## WHAT IS EXPECTED
Nothing but the lines from the one with "Where should I click to: Collapse" down to the one with "750x422 pixels." should be returned, exactly and with both ends included, from the material below.

(DATA SUPPLIED begins)

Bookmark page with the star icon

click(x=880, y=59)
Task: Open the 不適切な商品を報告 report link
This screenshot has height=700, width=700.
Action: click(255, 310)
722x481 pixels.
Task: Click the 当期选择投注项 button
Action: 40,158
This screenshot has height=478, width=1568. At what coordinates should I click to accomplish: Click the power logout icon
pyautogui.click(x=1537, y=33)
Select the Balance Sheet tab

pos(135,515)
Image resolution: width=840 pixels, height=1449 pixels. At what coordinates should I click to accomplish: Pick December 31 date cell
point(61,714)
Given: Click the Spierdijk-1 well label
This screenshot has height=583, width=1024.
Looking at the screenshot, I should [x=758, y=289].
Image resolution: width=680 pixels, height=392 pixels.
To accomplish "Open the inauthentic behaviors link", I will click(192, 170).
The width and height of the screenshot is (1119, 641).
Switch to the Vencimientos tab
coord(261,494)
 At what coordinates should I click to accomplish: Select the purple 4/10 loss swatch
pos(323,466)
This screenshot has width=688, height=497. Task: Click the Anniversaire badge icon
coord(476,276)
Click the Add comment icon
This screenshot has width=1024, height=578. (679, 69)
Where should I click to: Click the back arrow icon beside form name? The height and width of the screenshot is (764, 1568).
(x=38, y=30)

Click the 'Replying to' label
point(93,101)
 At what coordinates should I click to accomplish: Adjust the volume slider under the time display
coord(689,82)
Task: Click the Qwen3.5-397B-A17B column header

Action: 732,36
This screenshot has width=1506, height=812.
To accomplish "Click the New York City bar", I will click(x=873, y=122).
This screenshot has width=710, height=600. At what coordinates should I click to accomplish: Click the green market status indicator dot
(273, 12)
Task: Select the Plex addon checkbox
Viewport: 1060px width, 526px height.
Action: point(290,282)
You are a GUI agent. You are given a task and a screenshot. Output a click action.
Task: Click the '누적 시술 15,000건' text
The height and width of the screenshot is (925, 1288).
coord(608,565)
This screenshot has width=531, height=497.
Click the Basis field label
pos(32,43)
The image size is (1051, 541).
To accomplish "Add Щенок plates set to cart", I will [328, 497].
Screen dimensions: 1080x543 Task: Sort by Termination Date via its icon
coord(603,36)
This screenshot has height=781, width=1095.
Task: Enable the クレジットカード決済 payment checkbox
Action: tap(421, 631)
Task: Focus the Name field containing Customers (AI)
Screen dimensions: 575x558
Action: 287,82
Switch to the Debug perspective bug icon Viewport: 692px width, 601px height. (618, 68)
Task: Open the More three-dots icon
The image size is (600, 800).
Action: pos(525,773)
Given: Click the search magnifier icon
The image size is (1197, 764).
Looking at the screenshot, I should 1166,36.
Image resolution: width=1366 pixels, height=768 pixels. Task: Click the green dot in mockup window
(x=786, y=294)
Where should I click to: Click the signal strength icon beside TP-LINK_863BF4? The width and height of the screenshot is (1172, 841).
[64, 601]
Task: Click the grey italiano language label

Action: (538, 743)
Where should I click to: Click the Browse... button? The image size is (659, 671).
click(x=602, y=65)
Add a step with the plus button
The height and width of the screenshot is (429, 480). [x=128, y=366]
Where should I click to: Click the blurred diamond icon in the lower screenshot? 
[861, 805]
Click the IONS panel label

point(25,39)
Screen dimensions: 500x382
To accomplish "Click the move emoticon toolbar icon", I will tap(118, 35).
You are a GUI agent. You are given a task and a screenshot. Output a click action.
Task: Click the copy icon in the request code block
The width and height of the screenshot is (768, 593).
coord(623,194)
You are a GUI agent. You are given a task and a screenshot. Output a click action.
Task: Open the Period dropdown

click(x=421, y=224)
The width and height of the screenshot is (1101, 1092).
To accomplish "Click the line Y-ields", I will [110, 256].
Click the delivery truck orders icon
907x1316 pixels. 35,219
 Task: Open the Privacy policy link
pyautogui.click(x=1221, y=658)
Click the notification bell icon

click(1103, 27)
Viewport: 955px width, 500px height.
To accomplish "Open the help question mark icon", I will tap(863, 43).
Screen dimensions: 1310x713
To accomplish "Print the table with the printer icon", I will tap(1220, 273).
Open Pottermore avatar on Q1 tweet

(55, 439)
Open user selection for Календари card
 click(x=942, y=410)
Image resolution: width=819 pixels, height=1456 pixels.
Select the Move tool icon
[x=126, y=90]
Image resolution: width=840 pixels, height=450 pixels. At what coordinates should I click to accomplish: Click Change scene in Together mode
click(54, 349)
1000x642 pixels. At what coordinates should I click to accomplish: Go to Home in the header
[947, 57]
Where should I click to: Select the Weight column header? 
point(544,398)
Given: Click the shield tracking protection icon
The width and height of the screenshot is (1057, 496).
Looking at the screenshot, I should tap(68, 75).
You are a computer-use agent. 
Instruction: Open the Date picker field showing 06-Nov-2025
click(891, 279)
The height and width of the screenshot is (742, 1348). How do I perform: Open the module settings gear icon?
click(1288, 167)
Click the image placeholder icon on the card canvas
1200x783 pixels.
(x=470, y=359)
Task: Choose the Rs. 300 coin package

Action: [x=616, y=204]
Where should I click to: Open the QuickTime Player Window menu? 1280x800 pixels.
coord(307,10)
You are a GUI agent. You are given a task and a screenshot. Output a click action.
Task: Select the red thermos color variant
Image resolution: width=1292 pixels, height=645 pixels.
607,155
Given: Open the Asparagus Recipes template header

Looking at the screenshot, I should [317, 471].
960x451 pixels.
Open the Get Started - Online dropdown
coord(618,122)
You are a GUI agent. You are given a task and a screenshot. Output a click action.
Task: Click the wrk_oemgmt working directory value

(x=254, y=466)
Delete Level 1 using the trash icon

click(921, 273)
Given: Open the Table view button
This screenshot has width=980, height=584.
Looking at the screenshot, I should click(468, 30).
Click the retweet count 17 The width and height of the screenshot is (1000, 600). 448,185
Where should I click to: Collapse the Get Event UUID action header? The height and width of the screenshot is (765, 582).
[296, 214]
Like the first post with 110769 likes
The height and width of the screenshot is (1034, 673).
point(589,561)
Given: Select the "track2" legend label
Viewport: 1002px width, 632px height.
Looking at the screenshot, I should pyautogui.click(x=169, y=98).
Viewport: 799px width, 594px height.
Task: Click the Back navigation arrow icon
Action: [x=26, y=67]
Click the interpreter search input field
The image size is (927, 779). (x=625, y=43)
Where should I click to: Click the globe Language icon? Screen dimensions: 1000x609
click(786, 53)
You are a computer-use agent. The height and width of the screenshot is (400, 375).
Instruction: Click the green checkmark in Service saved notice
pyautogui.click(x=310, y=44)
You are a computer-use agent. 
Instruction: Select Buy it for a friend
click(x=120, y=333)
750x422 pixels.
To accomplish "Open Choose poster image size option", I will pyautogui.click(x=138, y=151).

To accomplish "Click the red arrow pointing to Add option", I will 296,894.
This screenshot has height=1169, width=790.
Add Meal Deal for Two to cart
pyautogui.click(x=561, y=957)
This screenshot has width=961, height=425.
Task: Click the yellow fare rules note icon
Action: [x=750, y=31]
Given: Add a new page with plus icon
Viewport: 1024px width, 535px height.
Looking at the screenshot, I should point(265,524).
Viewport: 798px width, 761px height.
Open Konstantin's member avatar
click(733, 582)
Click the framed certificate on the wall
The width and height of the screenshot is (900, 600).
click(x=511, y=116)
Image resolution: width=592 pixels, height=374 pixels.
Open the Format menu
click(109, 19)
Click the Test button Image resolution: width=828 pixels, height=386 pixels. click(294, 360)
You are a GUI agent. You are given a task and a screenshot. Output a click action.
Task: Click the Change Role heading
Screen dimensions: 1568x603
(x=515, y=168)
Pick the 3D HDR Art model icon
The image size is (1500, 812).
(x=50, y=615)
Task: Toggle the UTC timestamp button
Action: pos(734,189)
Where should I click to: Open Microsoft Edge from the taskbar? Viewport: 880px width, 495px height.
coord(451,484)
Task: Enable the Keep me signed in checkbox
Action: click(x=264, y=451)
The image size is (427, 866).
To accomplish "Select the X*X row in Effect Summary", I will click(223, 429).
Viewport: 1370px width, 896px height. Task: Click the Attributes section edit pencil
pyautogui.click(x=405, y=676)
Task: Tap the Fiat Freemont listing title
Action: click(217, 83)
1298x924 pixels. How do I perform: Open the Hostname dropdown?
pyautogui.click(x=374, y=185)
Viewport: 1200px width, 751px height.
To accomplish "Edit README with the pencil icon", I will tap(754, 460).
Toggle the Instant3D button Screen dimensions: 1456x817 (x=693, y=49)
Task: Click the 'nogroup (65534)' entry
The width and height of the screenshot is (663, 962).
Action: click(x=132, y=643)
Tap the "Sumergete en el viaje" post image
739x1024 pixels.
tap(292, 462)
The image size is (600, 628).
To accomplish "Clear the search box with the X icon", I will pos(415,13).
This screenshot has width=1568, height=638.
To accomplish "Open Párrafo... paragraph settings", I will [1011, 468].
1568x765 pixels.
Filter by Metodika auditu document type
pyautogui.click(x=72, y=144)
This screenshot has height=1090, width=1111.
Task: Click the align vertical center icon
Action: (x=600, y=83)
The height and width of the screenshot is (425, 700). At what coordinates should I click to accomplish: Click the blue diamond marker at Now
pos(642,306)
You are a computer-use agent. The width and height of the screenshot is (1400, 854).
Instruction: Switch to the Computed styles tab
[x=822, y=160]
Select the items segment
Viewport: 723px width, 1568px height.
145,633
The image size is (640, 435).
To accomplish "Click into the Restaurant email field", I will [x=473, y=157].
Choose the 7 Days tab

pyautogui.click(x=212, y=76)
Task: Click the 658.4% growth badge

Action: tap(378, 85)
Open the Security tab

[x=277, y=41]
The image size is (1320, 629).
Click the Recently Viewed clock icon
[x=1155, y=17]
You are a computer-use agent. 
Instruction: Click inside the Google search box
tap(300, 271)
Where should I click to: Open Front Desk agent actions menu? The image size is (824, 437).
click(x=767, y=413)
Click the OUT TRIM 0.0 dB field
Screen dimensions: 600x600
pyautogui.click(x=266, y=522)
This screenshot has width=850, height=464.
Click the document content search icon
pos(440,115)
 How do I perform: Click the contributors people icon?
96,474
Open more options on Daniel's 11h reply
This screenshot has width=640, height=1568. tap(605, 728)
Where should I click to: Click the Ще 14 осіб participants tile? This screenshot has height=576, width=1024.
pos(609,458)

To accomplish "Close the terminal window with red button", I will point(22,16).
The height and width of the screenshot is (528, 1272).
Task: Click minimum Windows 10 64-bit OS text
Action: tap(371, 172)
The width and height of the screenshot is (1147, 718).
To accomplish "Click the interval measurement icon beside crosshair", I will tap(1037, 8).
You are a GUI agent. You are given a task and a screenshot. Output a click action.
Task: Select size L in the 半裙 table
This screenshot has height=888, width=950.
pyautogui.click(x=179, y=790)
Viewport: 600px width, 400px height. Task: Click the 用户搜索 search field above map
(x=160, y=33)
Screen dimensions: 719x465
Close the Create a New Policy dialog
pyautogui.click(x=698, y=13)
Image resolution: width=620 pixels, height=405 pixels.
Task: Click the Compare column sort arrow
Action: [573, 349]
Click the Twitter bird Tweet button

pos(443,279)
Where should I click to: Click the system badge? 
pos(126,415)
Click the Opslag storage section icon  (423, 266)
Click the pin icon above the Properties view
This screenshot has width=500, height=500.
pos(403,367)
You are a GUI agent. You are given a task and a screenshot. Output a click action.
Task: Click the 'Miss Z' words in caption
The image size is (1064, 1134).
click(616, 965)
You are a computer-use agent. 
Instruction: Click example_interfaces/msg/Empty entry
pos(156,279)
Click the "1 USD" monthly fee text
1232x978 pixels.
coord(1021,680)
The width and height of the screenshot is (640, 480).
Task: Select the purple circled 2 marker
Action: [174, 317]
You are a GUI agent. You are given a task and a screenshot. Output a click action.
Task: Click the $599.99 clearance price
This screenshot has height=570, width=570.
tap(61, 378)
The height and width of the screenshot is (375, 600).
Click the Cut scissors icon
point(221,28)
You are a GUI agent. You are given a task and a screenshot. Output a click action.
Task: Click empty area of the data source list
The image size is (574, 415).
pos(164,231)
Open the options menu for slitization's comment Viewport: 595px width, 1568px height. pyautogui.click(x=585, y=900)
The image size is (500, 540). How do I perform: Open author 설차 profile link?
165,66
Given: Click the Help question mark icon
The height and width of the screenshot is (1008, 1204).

(DATA SUPPLIED ends)

## REPLY
Where should I click to: Collapse the Get Event UUID action header? The height and width of the screenshot is (765, 582).
[296, 214]
Like the first post with 110769 likes
The height and width of the screenshot is (1034, 673).
point(589,561)
Given: Select the "track2" legend label
Viewport: 1002px width, 632px height.
Looking at the screenshot, I should pyautogui.click(x=169, y=98).
Viewport: 799px width, 594px height.
Task: Click the Back navigation arrow icon
Action: [x=26, y=67]
Click the interpreter search input field
The image size is (927, 779). (x=625, y=43)
Where should I click to: Click the globe Language icon? Screen dimensions: 1000x609
click(786, 53)
You are a computer-use agent. The height and width of the screenshot is (400, 375).
Instruction: Click the green checkmark in Service saved notice
pyautogui.click(x=310, y=44)
You are a computer-use agent. 
Instruction: Select Buy it for a friend
click(x=120, y=333)
750x422 pixels.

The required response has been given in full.